In this work, we address the challenge of enabling GPU acceleration in SWIFT while preserving its existing task-based design. Rather than performing a complete code redesign, we replace the CPU-based gravity calculations with newly developed CUDA kernels, creating a hybrid C/CUDA implementation that offloads gravity to the GPU while leaving the remainder of the code largely unchanged. This minimises disruption to existing SWIFT functionality, allows continued use of the scheduler, and enables the CPU to execute non-gravity tasks concurrently. The GPU kernels achieve high numerical accuracy, with deviations of less than 1% compared to the CPU implementation, confined to scales below the Nyquist frequency where numerical resolution effects dominate. Using these kernels, we reproduce key physical outcomes, including particle distributions and dark matter halo formation.

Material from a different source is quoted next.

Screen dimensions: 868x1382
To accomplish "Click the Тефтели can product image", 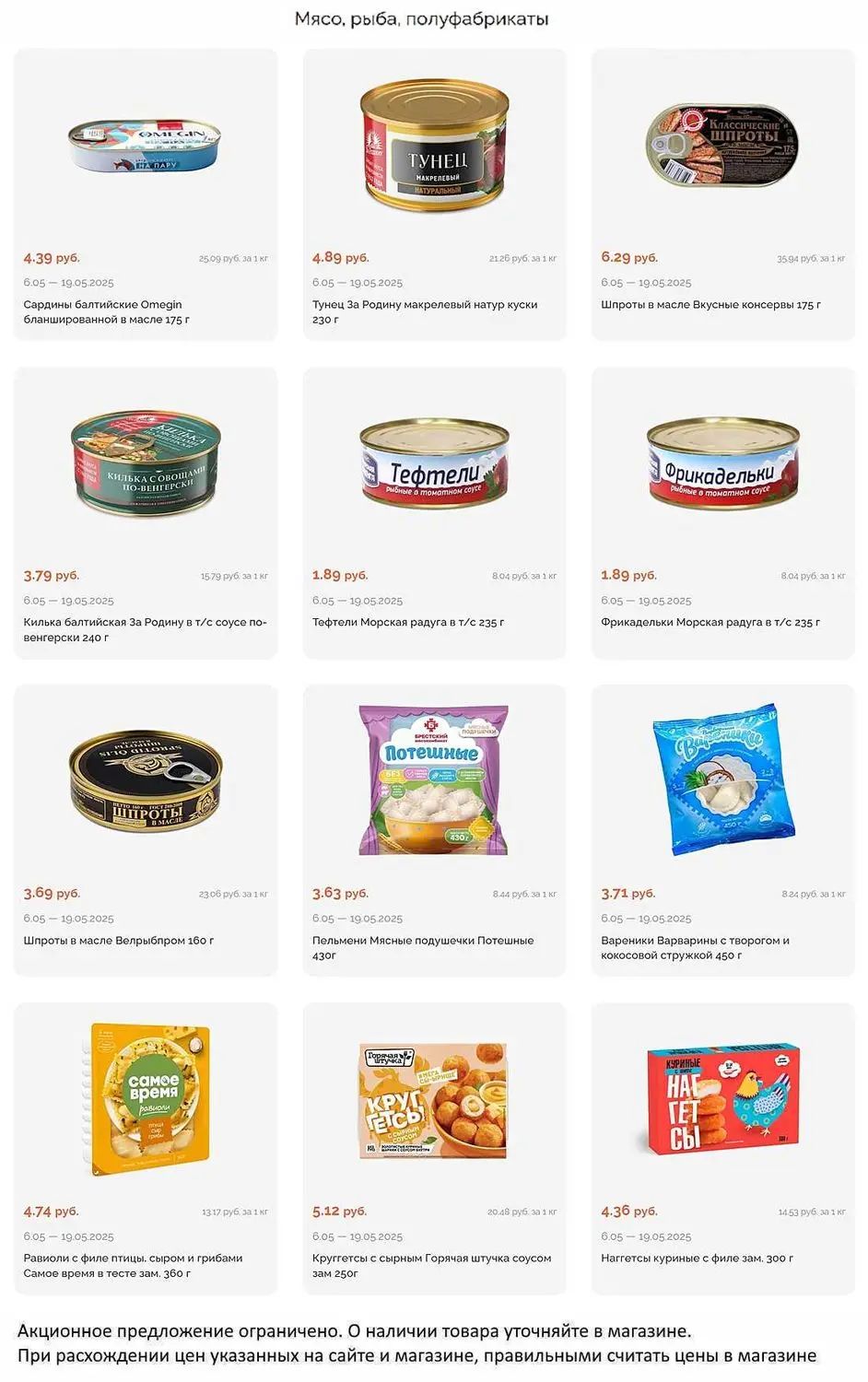I will [434, 463].
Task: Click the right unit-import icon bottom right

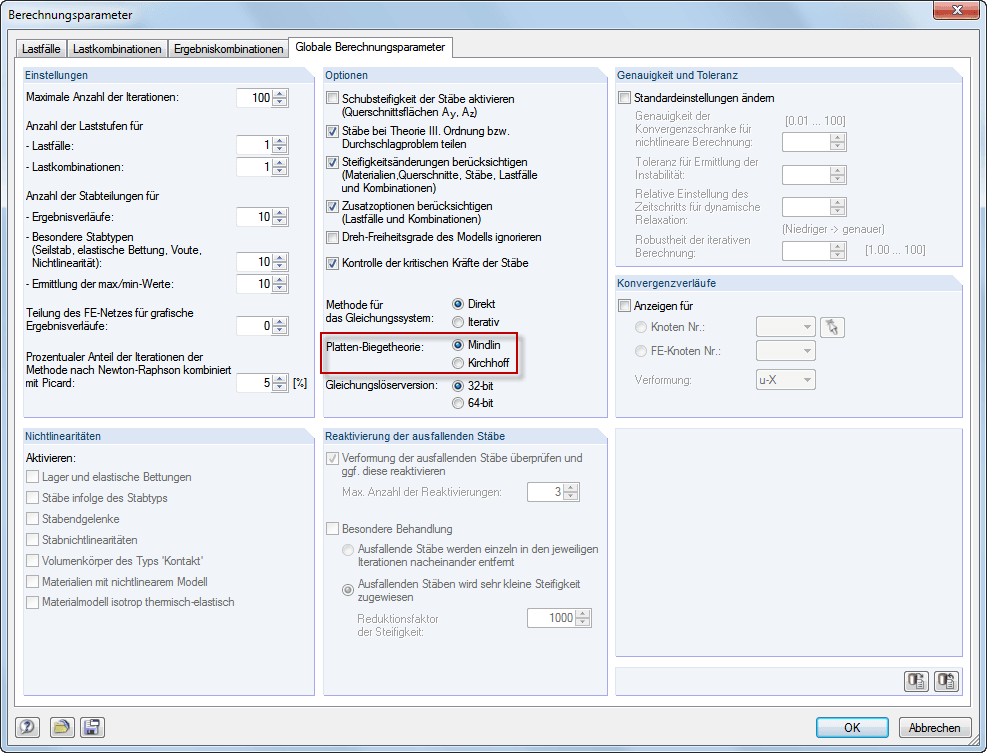Action: click(946, 681)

A major limitation of this approach is the overhead associated with CPU–GPU memory transfers. To mitigate this, we introduce a novel, scheduler-compatible task-bundling mechanism that groups multiple gravity tasks into larger batches. These bundled tasks are packed into contiguous arrays and processed in a single kernel invocation, increasing GPU occupancy and amortising data-transfer costs by replacing many small kernel launches with fewer, larger ones.

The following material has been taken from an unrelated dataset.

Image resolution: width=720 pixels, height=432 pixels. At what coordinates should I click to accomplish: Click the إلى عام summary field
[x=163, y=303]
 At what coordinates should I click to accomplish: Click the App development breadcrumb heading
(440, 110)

To further exploit GPU parallelism, we explore a redistribution of gravity calculations. While the CPU version of SWIFT uses particle–multipole approximations to reduce computational cost, particle–particle interactions are more accurate and map naturally to GPU architectures. We therefore investigate replacing selected particle–multipole interactions with particle–particle calculations, improving physical accuracy while increasing GPU utilisation.

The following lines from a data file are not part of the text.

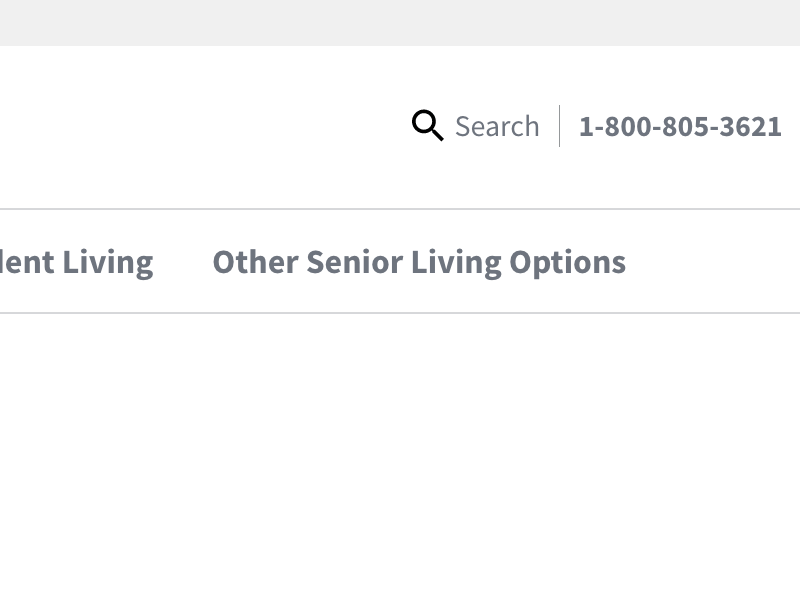Open the site search using the magnifier icon

pyautogui.click(x=428, y=126)
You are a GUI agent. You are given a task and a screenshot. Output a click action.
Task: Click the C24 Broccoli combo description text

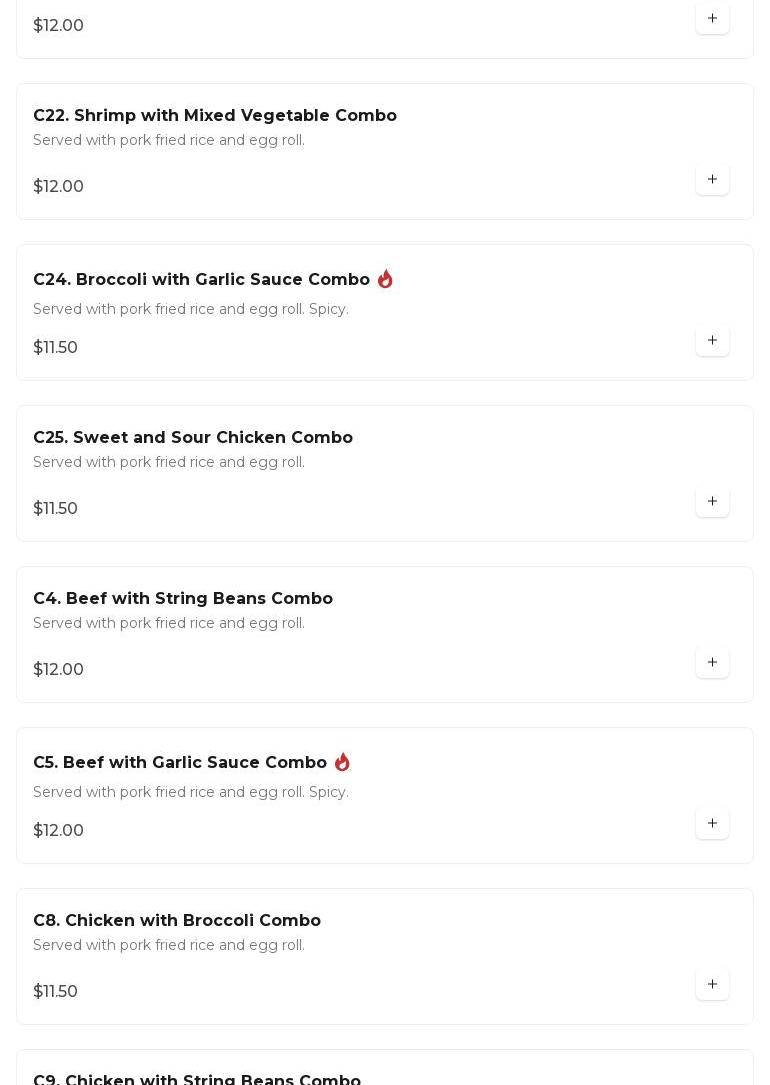tap(191, 310)
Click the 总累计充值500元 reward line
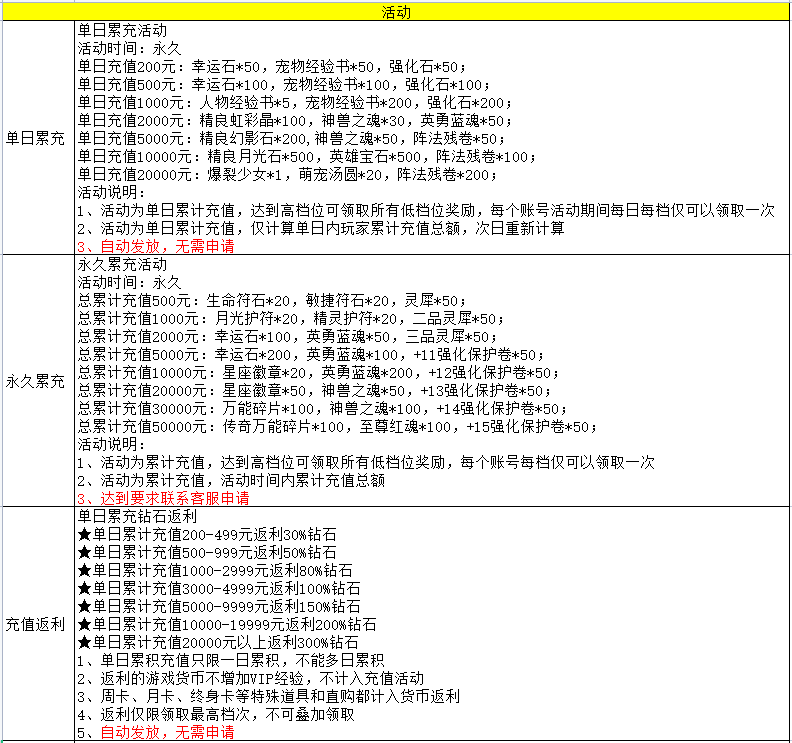Screen dimensions: 792x743 [272, 301]
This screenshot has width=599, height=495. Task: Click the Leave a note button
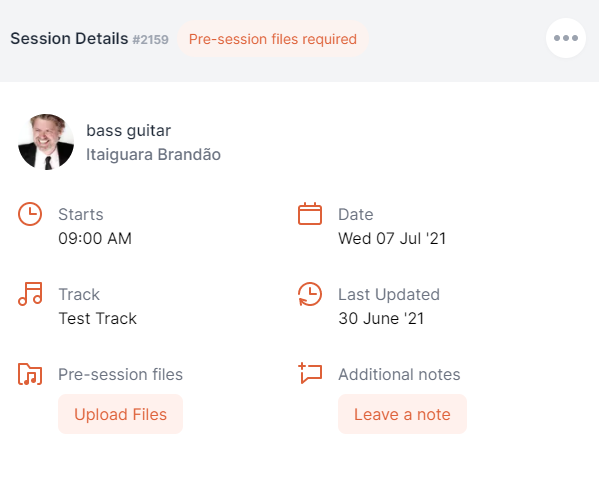402,414
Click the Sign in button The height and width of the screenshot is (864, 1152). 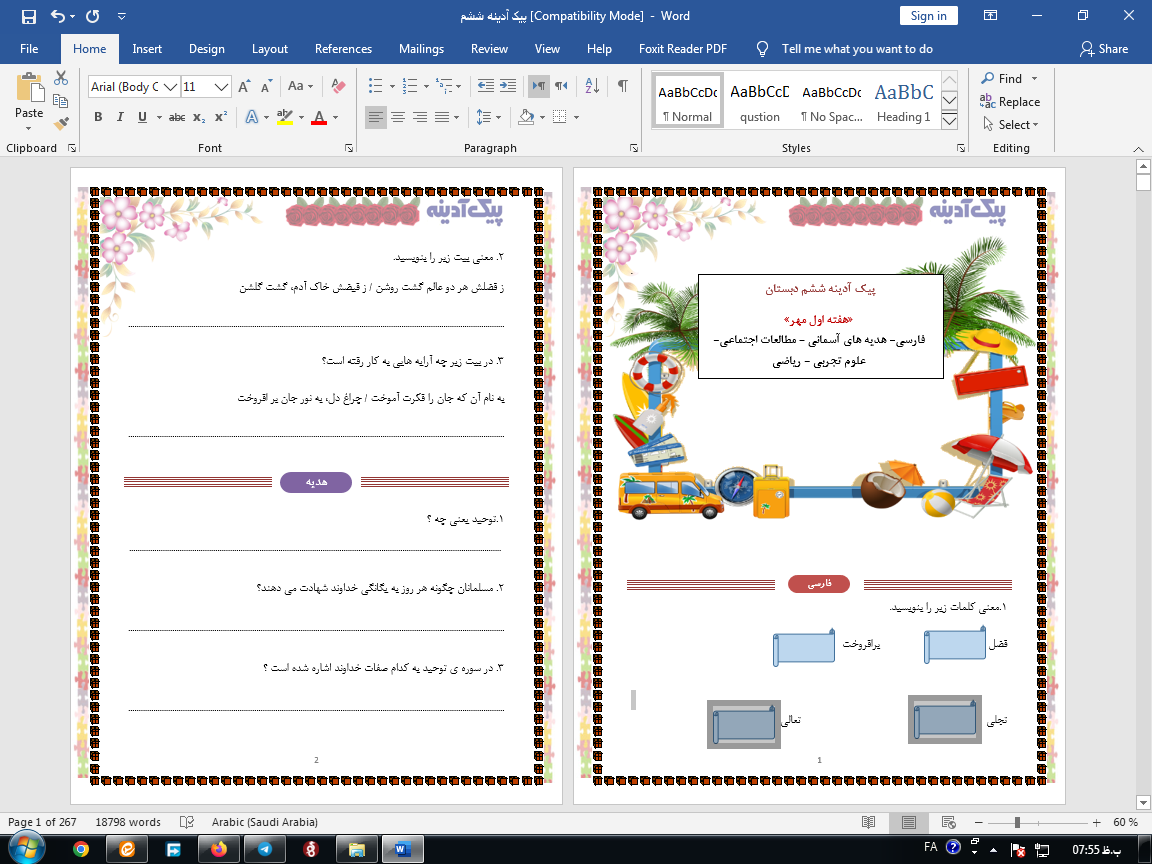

Although the current implementation does not yet deliver an end-to-end performance improvement due to data-movement overheads, it demonstrates the viability of GPU offloading for gravity in SWIFT and identifies key architectural bottlenecks. The focus of this work is on correctness, integration, and architectural feasibility, providing a proof of concept and a foundation for future performance and energy-efficiency optimisation on heterogeneous HPC systems.
Modern high-performance computing (HPC) systems are increasingly heterogeneous, combining large CPU clusters with accelerators such as GPUs to improve performance and power efficiency. However, many prominent astronomy codes remain designed for CPU-only architectures and therefore cannot fully exploit these systems. SWIFT (SPH With Inter-dependent Fine-grained Tasking) is one such example, and enabling GPU acceleration within SWIFT is critical for sustaining its scientific productivity on current and future heterogeneous HPC platforms.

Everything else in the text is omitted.